As the DM I layed down my ruling that this went against the table rule of playing as a team/group. the fact that we thought we we geting a shaman, the fact that he didn't say anything until healing was needed even as we all considered healing to be okay in the group was a violation....

I don't mind you going against type but you have to tell us. 4e (and we still use the terms now) helped with party role... You want to play a celric striker cool but be upfront don't let us build a controler/defender/striker party around your leader then refuse to heal.


As I ttyped this I am reminded of the guy who tried to charge party members for healing in 2e...
Sounds like a bad experience, but I am not sure XP for “clericy” actions is the solution.

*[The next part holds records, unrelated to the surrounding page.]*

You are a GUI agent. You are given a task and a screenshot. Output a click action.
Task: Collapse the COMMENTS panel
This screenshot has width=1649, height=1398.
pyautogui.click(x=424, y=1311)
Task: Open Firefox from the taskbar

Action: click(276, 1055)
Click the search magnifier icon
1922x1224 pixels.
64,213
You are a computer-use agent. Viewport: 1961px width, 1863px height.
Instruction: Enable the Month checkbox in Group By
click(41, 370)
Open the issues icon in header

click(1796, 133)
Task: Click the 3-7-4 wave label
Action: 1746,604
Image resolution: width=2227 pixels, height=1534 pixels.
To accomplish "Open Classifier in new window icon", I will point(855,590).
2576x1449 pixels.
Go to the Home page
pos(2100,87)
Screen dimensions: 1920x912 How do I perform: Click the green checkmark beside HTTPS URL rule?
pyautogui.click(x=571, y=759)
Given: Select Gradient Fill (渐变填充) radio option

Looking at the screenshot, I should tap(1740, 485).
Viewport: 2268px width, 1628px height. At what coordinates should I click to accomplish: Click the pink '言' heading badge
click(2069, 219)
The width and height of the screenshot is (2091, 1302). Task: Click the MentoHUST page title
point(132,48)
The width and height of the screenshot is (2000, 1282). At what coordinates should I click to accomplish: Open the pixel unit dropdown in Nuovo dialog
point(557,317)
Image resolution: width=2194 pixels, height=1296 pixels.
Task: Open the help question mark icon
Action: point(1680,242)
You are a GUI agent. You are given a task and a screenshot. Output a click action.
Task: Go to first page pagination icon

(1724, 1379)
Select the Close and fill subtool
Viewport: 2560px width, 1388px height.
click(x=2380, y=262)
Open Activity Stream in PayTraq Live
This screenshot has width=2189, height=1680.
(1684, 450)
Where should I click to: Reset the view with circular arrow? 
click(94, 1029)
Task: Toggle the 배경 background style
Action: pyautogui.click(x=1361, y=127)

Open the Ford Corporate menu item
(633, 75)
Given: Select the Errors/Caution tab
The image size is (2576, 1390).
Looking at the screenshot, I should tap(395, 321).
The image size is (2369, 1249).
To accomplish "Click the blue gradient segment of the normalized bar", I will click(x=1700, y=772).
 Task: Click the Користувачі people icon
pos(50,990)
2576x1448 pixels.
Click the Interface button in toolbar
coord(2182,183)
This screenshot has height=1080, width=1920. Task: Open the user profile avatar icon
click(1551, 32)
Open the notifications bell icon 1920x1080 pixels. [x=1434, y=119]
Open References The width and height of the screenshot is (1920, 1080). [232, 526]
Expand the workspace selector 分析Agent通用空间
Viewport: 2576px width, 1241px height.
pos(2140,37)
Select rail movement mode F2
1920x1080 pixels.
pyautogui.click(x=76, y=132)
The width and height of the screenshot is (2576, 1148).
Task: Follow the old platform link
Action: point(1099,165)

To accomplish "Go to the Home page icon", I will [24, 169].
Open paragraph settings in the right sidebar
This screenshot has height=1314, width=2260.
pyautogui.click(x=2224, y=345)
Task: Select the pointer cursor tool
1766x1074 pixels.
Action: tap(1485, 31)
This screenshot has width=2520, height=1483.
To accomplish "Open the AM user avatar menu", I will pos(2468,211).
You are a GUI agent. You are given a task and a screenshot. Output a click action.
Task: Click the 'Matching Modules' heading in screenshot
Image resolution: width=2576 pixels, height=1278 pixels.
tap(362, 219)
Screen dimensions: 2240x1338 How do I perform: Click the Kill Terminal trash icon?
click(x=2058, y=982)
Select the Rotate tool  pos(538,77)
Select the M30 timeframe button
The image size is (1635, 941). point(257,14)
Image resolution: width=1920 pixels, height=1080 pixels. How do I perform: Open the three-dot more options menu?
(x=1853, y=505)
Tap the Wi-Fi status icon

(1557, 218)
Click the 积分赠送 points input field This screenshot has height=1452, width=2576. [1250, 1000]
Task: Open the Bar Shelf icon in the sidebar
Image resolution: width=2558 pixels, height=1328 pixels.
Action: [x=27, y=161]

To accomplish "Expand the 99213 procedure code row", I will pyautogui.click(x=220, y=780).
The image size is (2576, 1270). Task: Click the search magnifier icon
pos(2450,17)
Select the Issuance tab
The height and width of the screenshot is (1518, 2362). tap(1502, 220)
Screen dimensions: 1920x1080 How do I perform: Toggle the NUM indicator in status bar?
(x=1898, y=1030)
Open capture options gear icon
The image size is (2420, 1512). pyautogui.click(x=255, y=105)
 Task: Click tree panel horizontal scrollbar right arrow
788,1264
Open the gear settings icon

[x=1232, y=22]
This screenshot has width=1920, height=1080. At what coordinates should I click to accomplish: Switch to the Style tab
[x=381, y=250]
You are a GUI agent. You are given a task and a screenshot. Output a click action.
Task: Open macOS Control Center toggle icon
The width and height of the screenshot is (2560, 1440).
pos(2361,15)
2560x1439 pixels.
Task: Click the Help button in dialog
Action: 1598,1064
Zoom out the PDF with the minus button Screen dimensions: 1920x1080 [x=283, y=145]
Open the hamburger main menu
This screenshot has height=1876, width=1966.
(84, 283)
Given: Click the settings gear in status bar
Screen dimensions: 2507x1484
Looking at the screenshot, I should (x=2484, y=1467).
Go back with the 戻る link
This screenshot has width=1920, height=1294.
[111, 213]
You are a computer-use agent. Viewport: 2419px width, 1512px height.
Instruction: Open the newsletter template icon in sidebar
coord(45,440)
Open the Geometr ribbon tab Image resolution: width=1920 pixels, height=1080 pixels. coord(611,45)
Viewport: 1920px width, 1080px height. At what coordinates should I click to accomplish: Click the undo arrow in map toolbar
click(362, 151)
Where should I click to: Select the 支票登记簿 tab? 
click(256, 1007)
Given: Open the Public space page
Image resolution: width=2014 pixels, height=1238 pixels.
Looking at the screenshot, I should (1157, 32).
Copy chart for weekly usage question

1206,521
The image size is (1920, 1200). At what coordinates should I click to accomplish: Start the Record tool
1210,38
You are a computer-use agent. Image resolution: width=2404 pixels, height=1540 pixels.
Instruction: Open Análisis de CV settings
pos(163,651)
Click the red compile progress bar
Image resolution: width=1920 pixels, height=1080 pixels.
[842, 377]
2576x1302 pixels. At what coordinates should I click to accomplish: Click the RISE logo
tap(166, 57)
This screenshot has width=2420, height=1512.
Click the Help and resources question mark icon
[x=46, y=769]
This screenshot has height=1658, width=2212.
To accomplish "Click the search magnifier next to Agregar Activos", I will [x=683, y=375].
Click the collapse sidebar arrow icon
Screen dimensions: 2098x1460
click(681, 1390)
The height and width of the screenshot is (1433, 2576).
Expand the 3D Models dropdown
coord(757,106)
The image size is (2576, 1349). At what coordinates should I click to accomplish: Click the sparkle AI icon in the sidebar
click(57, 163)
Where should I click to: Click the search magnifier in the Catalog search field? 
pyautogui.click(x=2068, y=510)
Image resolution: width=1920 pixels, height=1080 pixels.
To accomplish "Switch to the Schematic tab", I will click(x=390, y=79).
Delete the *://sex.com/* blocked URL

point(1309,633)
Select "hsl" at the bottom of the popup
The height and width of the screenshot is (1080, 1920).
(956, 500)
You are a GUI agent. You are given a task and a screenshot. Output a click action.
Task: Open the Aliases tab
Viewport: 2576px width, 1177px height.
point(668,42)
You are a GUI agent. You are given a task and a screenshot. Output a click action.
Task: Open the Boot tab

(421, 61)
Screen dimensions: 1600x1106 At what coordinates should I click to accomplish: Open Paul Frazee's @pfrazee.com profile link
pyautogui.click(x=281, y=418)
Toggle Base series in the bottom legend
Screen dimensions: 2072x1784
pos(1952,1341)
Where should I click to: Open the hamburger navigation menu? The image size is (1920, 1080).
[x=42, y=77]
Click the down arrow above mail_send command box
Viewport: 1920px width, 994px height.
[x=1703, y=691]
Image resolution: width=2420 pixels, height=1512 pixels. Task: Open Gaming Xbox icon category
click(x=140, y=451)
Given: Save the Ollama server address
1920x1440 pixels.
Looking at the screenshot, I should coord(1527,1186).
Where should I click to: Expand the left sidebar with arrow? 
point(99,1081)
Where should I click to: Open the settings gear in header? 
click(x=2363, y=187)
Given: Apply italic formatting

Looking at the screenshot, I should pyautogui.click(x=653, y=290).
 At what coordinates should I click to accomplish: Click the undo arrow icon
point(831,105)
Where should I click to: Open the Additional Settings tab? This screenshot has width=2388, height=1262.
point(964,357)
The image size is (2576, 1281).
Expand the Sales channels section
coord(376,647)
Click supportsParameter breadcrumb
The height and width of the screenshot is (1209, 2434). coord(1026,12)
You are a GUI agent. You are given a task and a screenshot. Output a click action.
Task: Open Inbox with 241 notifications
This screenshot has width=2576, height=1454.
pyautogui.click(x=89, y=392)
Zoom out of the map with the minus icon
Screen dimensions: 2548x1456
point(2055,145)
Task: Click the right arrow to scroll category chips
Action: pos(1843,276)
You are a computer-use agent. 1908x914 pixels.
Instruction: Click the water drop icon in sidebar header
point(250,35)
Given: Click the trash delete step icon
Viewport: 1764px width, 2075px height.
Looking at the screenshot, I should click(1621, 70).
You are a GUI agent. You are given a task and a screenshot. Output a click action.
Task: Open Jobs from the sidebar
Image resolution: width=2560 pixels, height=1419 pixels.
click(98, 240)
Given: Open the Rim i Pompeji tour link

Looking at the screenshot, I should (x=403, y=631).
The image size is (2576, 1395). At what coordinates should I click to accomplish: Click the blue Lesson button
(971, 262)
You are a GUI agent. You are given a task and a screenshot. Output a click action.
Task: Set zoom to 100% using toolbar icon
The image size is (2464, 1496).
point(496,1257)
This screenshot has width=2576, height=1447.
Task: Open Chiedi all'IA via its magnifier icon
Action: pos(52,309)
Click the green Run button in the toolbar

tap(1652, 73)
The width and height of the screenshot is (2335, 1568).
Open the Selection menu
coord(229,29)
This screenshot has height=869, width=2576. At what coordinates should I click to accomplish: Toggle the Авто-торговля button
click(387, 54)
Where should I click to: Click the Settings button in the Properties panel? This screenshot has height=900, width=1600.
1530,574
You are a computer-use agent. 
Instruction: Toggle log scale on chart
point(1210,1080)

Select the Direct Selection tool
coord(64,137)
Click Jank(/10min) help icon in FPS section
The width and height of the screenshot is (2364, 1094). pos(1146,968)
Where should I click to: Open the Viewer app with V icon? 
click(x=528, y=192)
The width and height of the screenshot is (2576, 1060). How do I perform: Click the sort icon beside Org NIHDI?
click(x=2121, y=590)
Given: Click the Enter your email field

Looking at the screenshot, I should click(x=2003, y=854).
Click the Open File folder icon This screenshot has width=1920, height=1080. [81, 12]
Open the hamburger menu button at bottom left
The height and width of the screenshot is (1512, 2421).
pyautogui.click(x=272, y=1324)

Instead, better communication at session zero is.

I’ll respond to your example with another example: in the Might Nein (by Critical Role), the party ended up with two clerics: Jester and Cad. Cad was a traditional cleric, with lots of heals. Jester was a cleric of trickery, and rarely healed anyone, but contributed to the party in a different way (Polymorph was on her spell list). Should Cad have received more XP because he played the role more traditionally ?

But in goes further: in 5e, your subclass can greatly modify your character’s focus. So, if you set the goals for sorcerers to extra XP, what do you do about divine sorcerers, who are principally healers?